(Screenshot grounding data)
┏━━
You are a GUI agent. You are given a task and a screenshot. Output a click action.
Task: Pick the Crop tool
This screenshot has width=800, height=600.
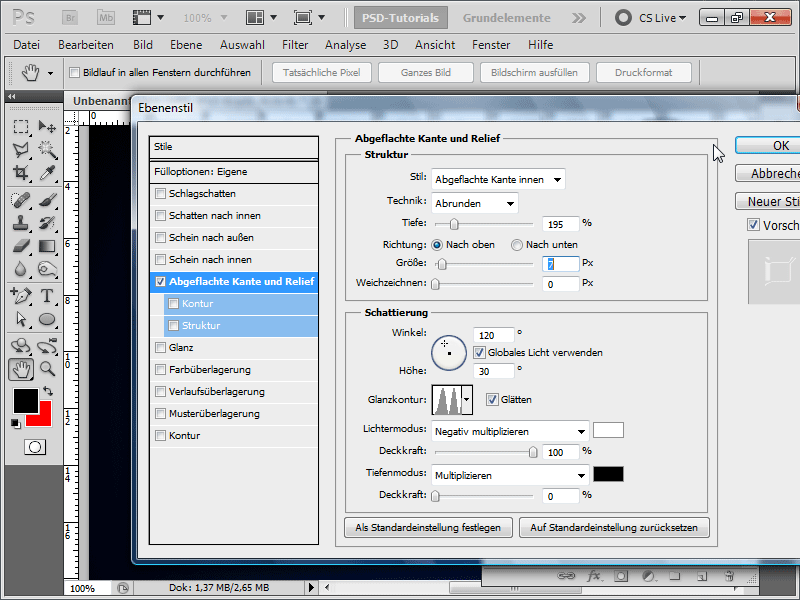[x=20, y=173]
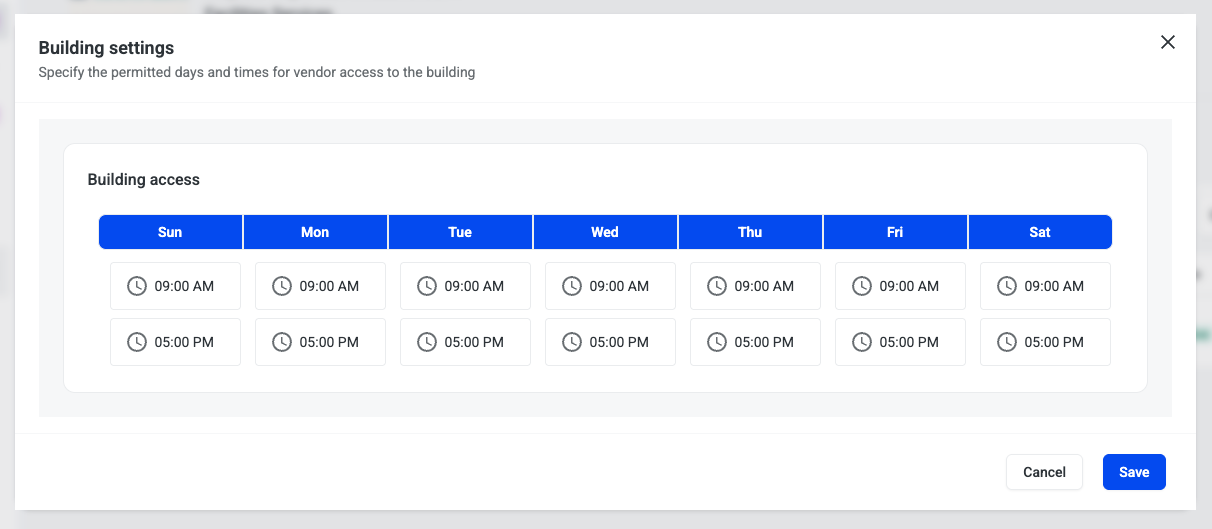This screenshot has height=529, width=1212.
Task: Toggle the Sun day header
Action: pyautogui.click(x=170, y=232)
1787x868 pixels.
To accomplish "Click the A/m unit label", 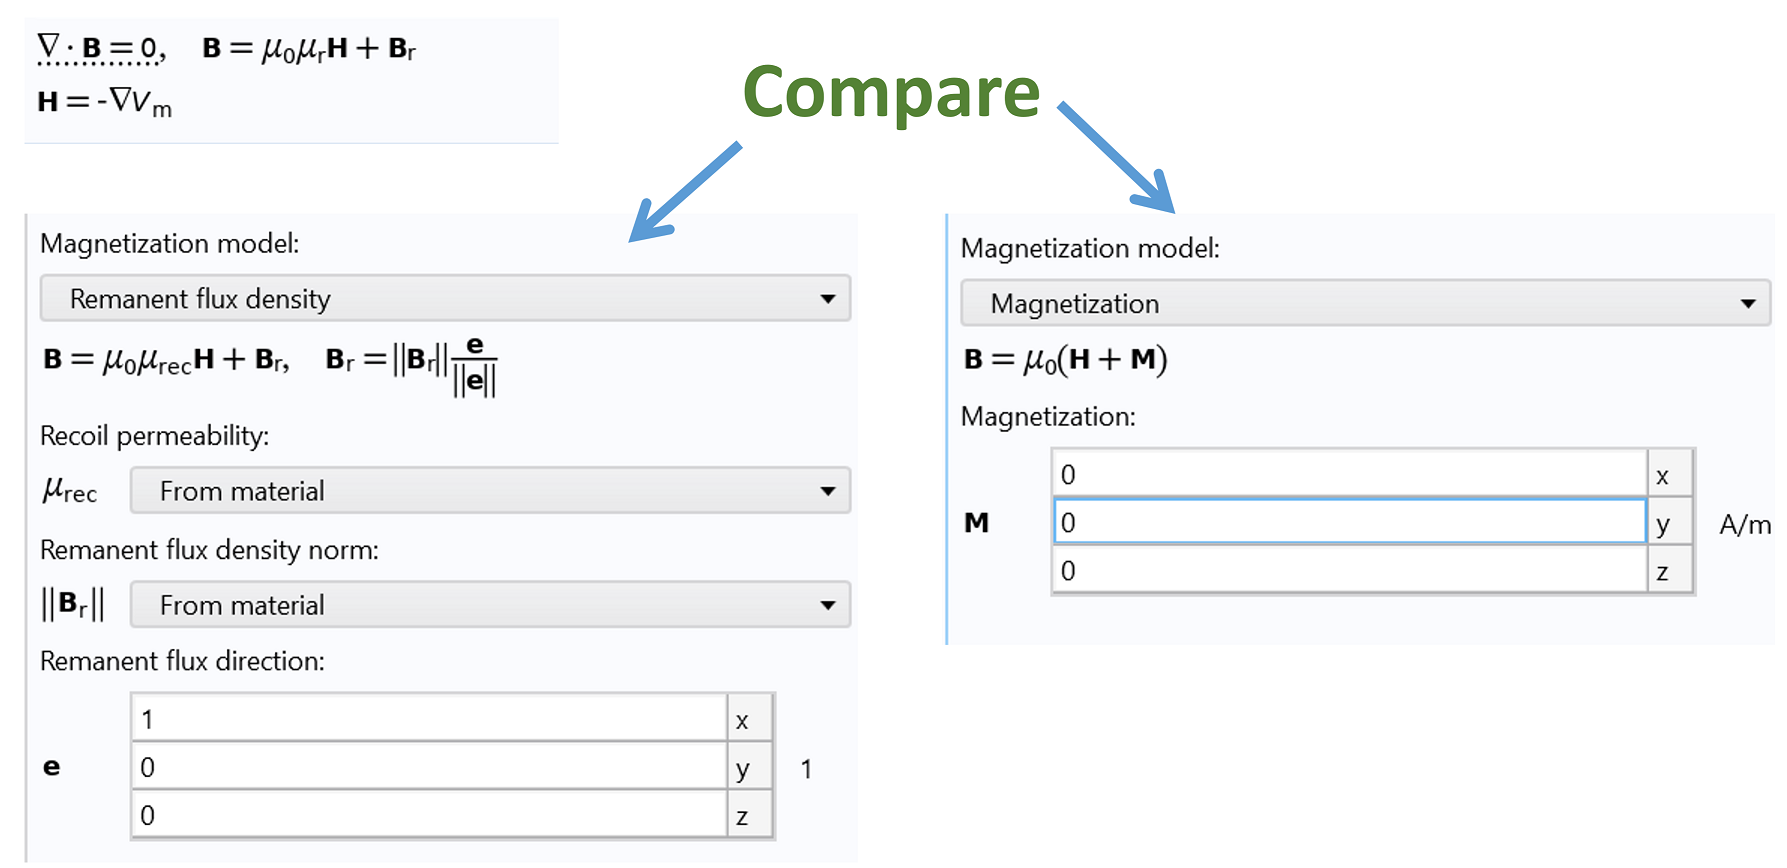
┗━━
Your instructions >>
Since the pictures are not wanted, set down only the rest of each record, exactly as above.

Answer for this exercise >>
You are a GUI agent. You are given a task and a screenshot. Output a click action.
Task: Pick the Crop tool
This screenshot has width=800, height=600.
[x=20, y=173]
This screenshot has height=529, width=1212.
Task: Toggle the Sun day header
Action: pyautogui.click(x=170, y=232)
1787x868 pixels.
To accomplish "Click the A/m unit label", 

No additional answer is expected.